## Description of the task
Can you output every line of the records below verbatim, omitting the pictures?

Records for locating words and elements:
* Begin *

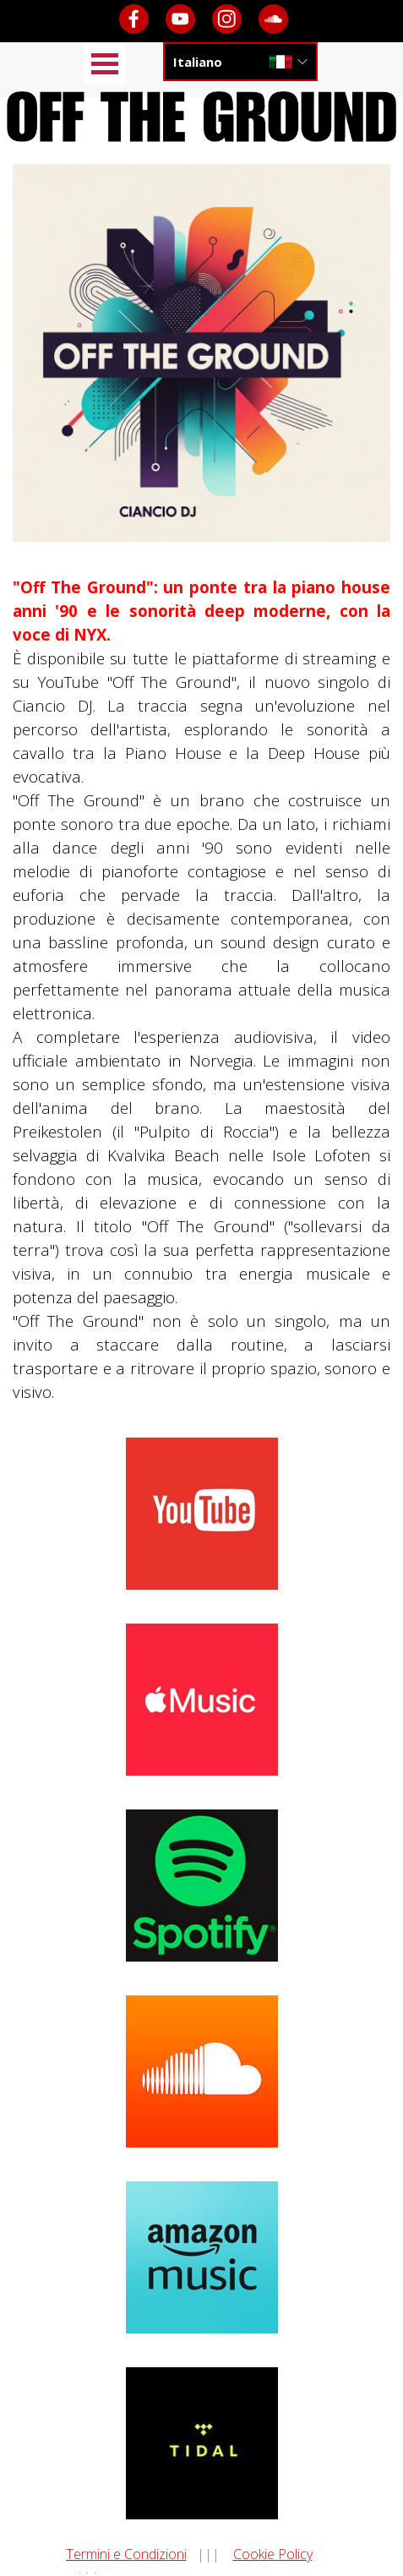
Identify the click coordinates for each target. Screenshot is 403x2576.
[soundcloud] (273, 19)
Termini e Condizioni (126, 2554)
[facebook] (134, 19)
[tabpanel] (201, 990)
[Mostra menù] (105, 64)
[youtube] (180, 19)
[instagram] (227, 19)
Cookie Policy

* End *

## Task answer
Identify the click coordinates for each target. Screenshot is 403x2576.
[soundcloud] (273, 19)
Termini e Condizioni (126, 2554)
[facebook] (134, 19)
[tabpanel] (201, 990)
[Mostra menù] (105, 64)
[youtube] (180, 19)
[instagram] (227, 19)
Cookie Policy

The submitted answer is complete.